Devamını dinlemedim çünkü dinlememi gerektirecek bir sebep yoktu. Hem yemekhaneden kızlar da gelebilirdi. Bu yüzden önce bilgisayarı yatağın altına sakladım. Daha sonra da üstümdekilerden kurtulup pijamalarımı giydim ve yatağa yattım.

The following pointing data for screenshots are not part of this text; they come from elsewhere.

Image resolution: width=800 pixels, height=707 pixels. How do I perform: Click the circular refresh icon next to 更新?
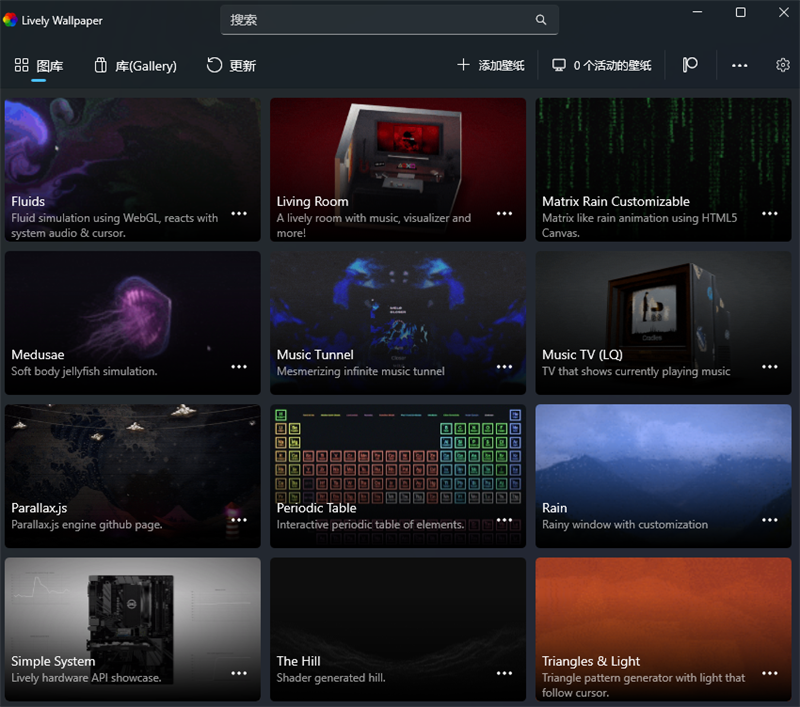pos(214,65)
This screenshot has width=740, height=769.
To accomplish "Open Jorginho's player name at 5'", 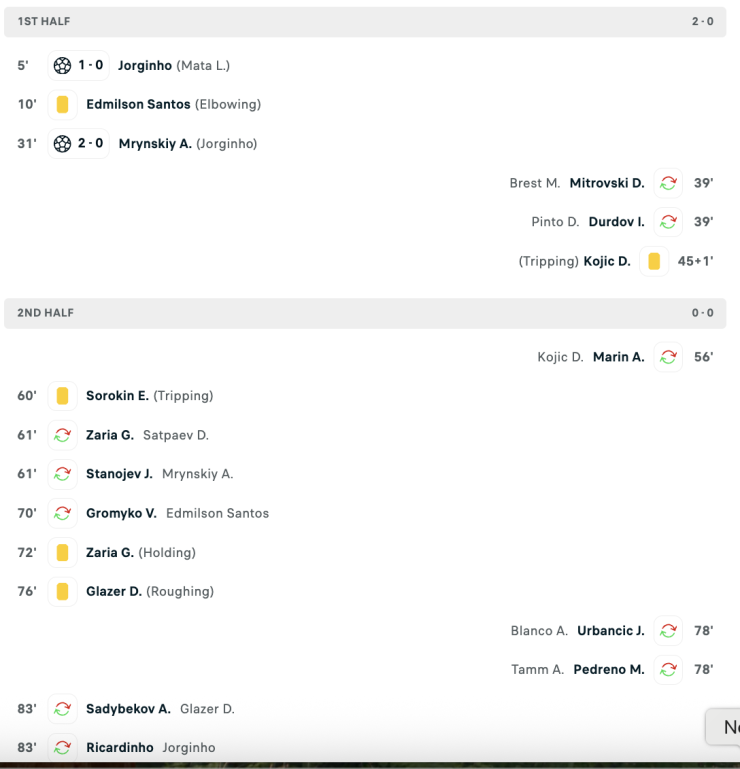I will [145, 65].
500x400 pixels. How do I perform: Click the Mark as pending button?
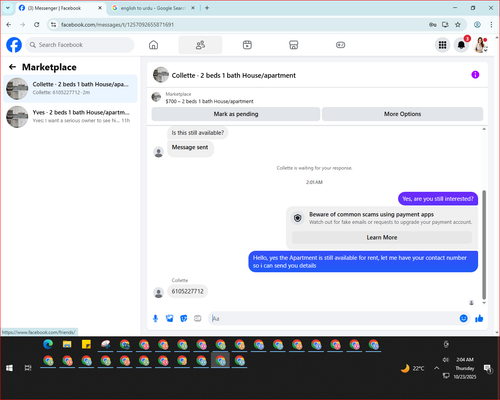[x=236, y=114]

Yarın yine yetimhaneden kaçacaktım. Başka çarem yoktu. Para dolu çantayı almalı ve Sami tam olarak adresi vermese de sanayi sitelerinde üzerinde 'Çakıltaşı' yazılı dükkanda olduğunu söylediği adresi polise ihbar edecektim. Umarım her şey yolunda gider diye dua ettikten sonra gözlerimi kapatıyorum ve kısa sürede uykuya teslim oluyorum.
☆☆☆

Nehir yanağıma bıraktığı sulu öpücüklerle beni uyandırmaya çalışıyordu.

"Müdür, herkesi bahçeye çağrıyor. Hadi kalk!"

"O moruk umrumda bile değil. Hem benim uykum var. Saat kaç?" dedim uykulu sesimle.

"Saat on buçuk . Hadi kalk artık." Oflayarak kalktım. Yüzümü yıkadıktan sonra pijamalarımdan kurtulup üzerinde beyaz tişört ve siyah dar paça pantolonumu giydim.Saçımı yukarıdan at kuyruğu yaptıktan sonra spor ayakkabılarımı da giydim ve Nehir'le yatakhaneden çıkıp merdivenlerden aşağı inmeye başladık.